►

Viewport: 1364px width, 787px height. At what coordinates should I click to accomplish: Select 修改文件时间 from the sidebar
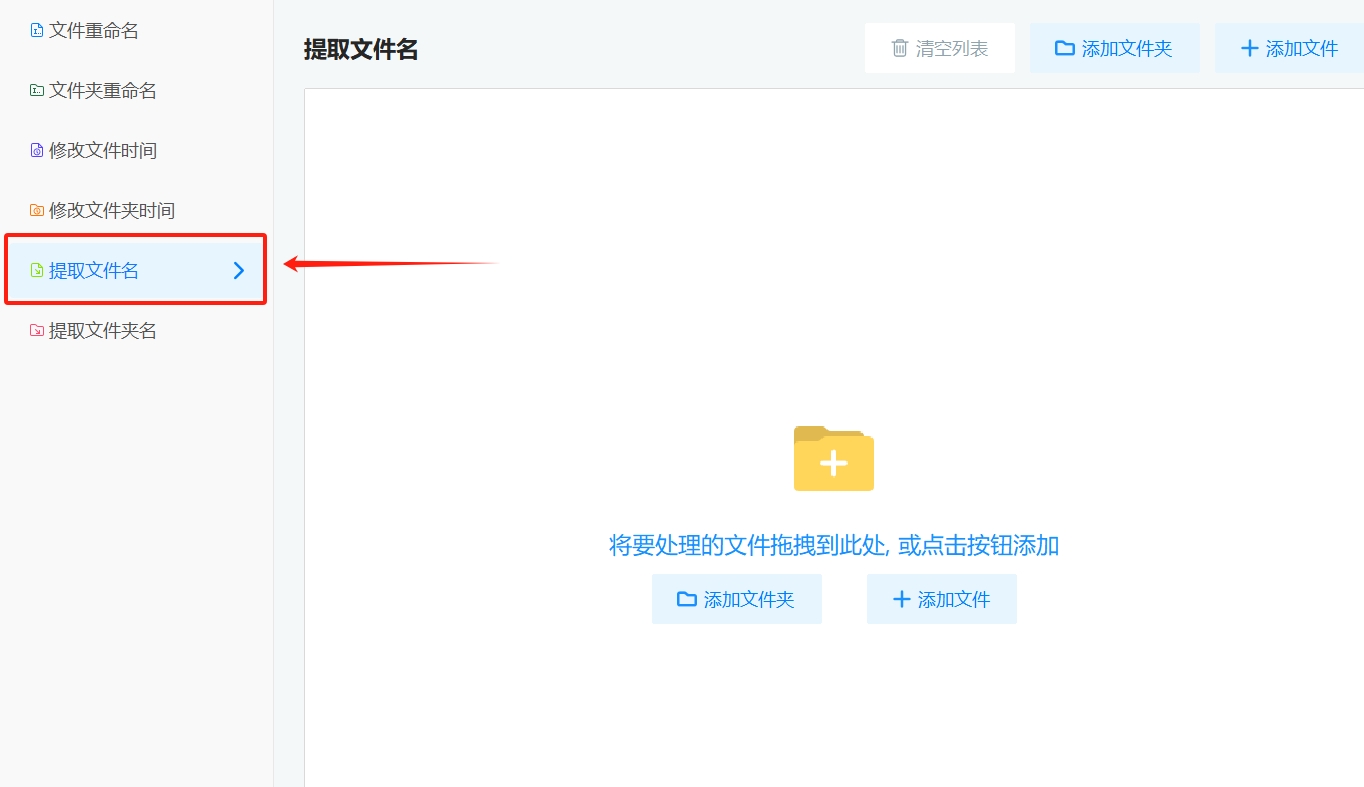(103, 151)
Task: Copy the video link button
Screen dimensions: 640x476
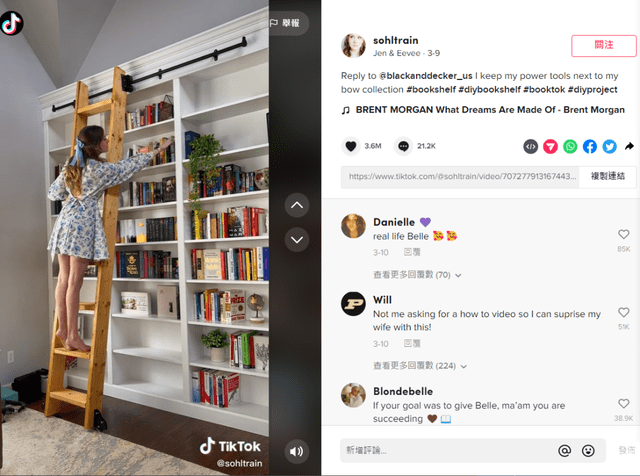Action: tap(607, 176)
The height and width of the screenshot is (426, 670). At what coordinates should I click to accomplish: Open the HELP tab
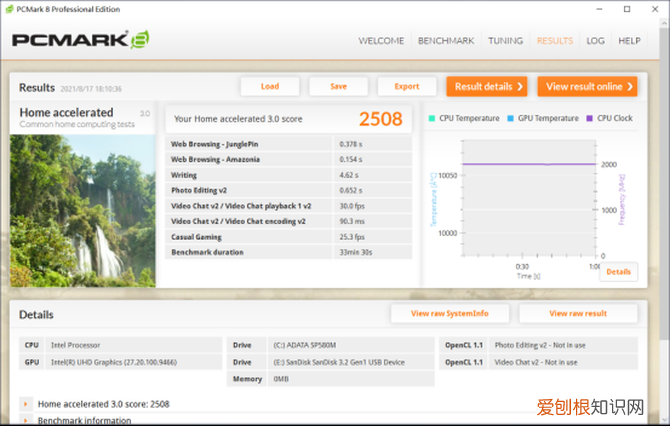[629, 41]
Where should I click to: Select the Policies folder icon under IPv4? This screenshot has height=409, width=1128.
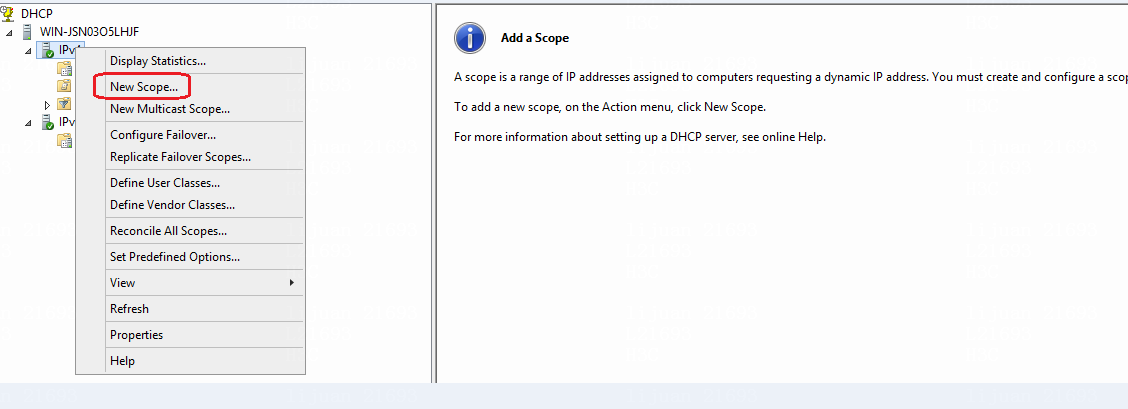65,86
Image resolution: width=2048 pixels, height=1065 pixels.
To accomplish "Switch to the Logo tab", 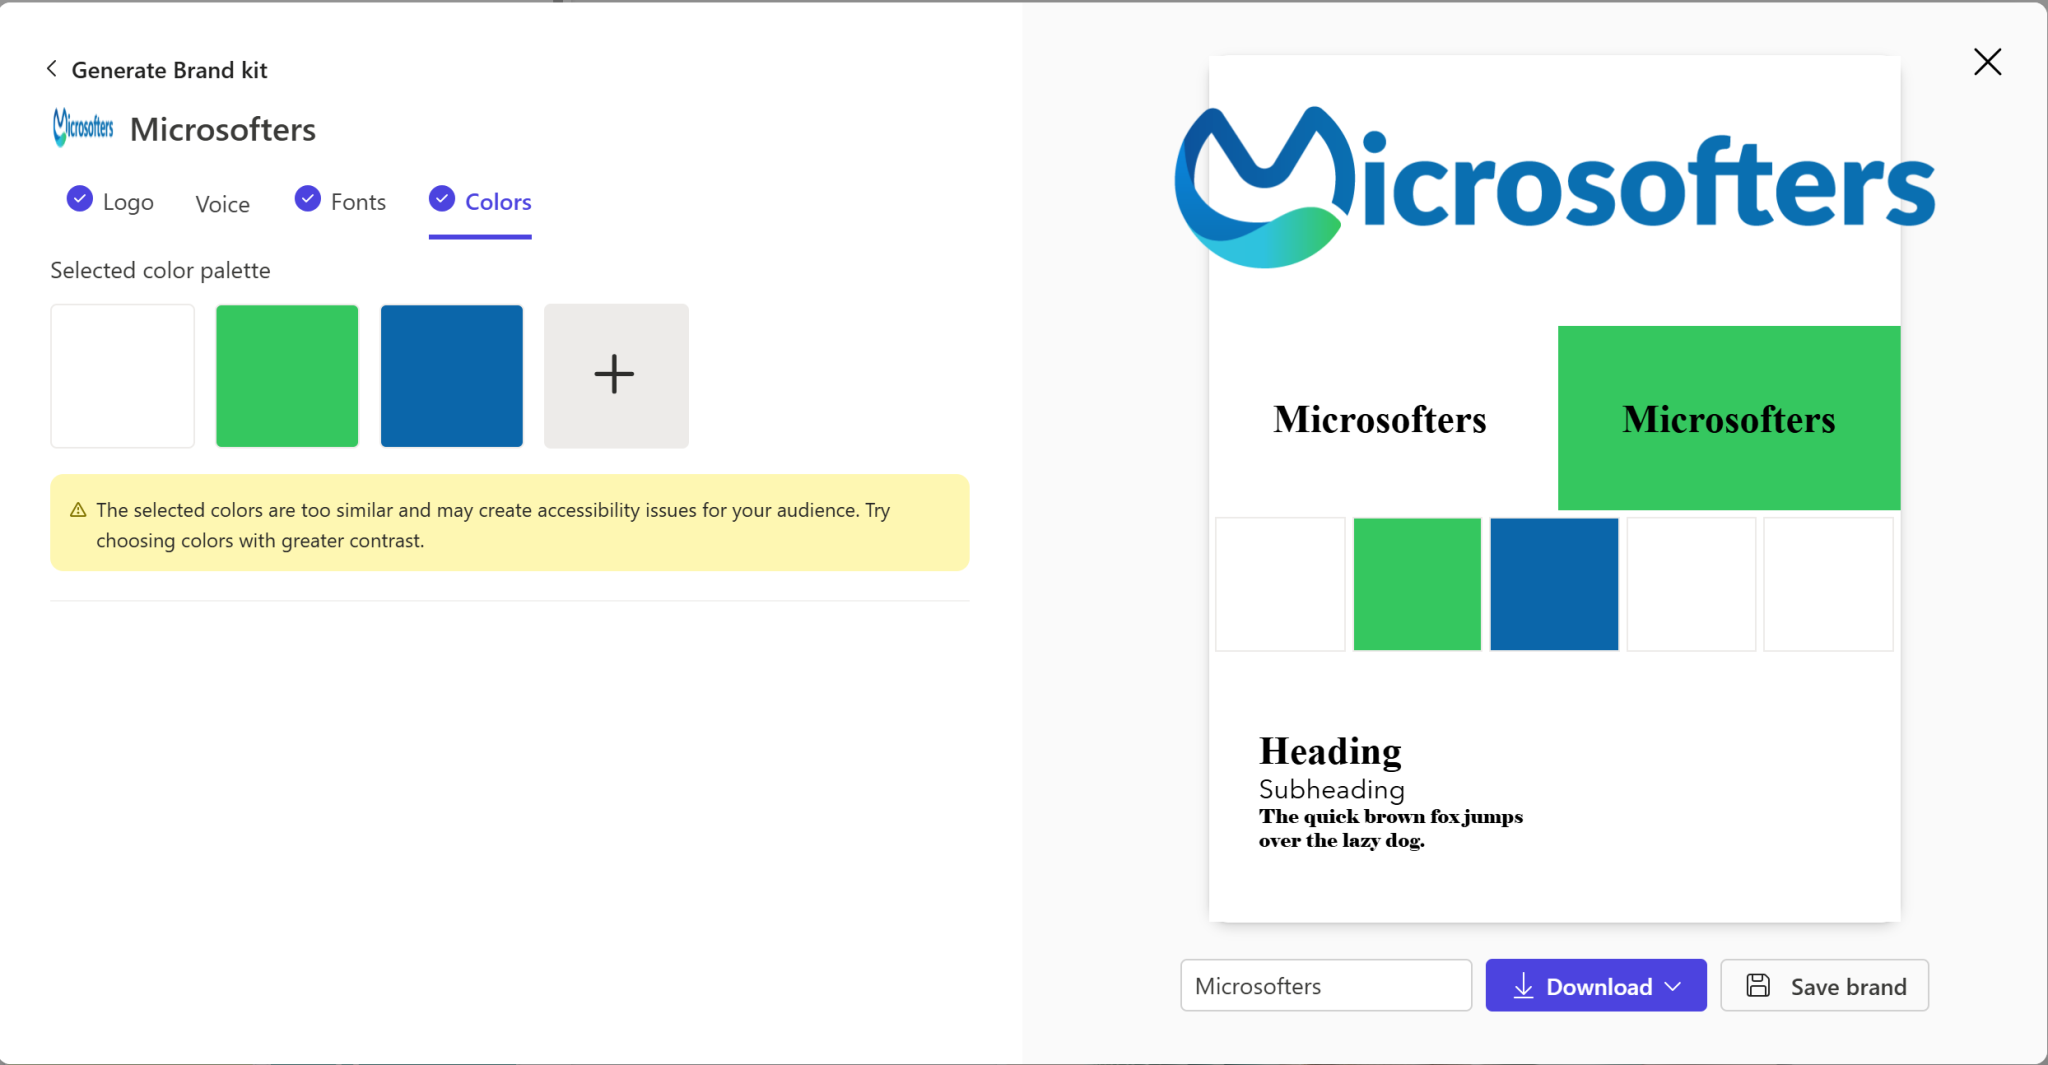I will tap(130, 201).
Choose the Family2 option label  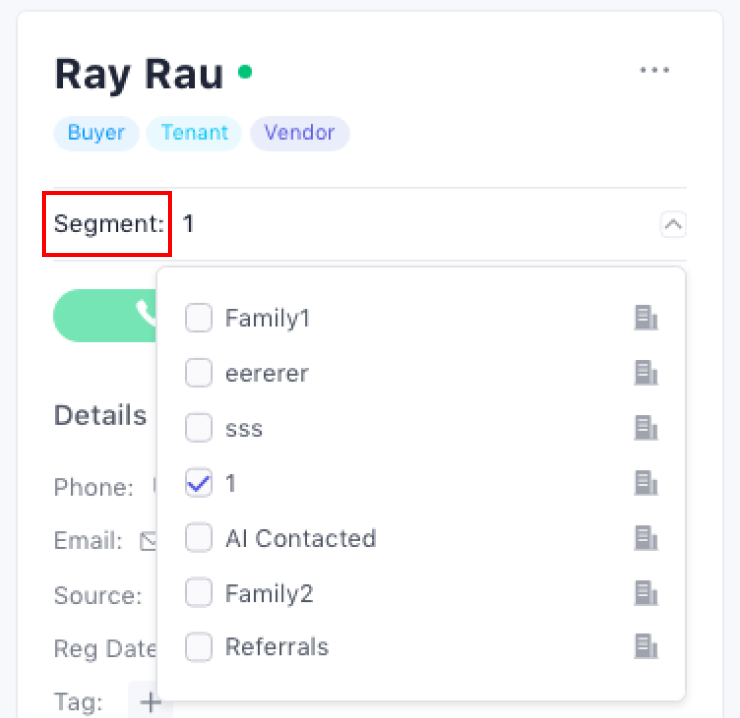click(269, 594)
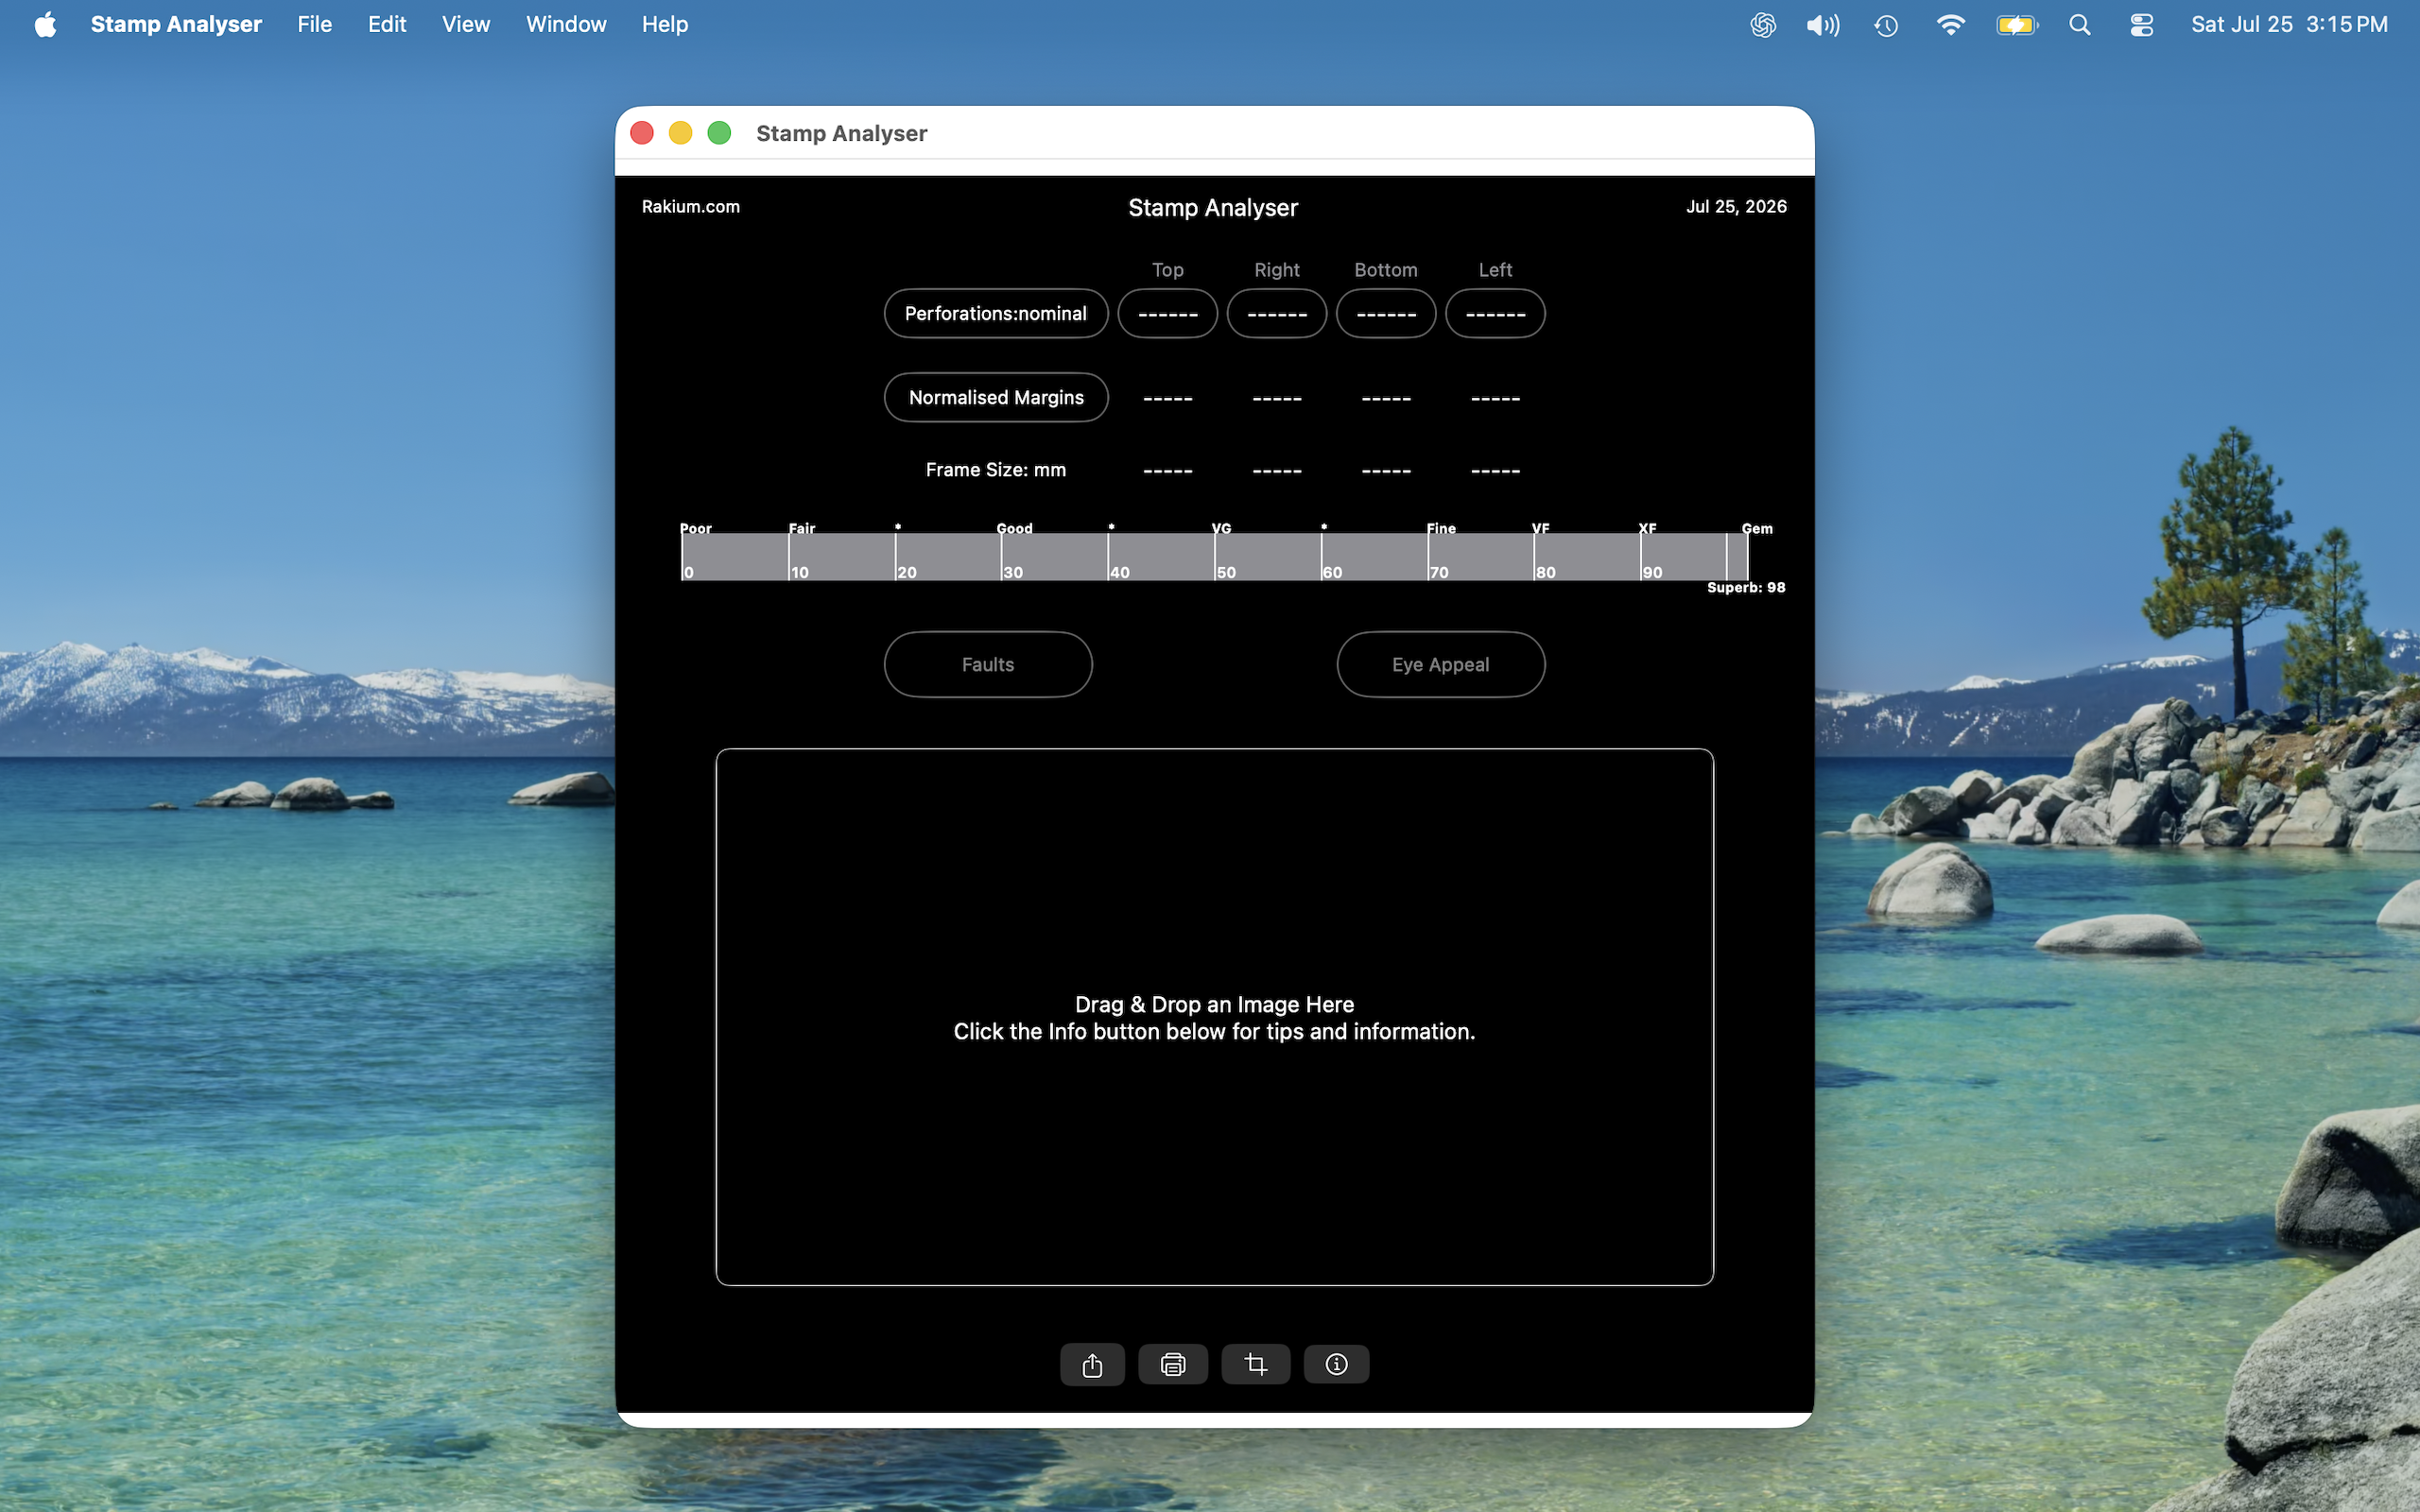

◄

• [Exercise instructions]
Count the lines in the rows above that contain the string "screenshot" and reply with that number alone.

• [Exercise answer]
2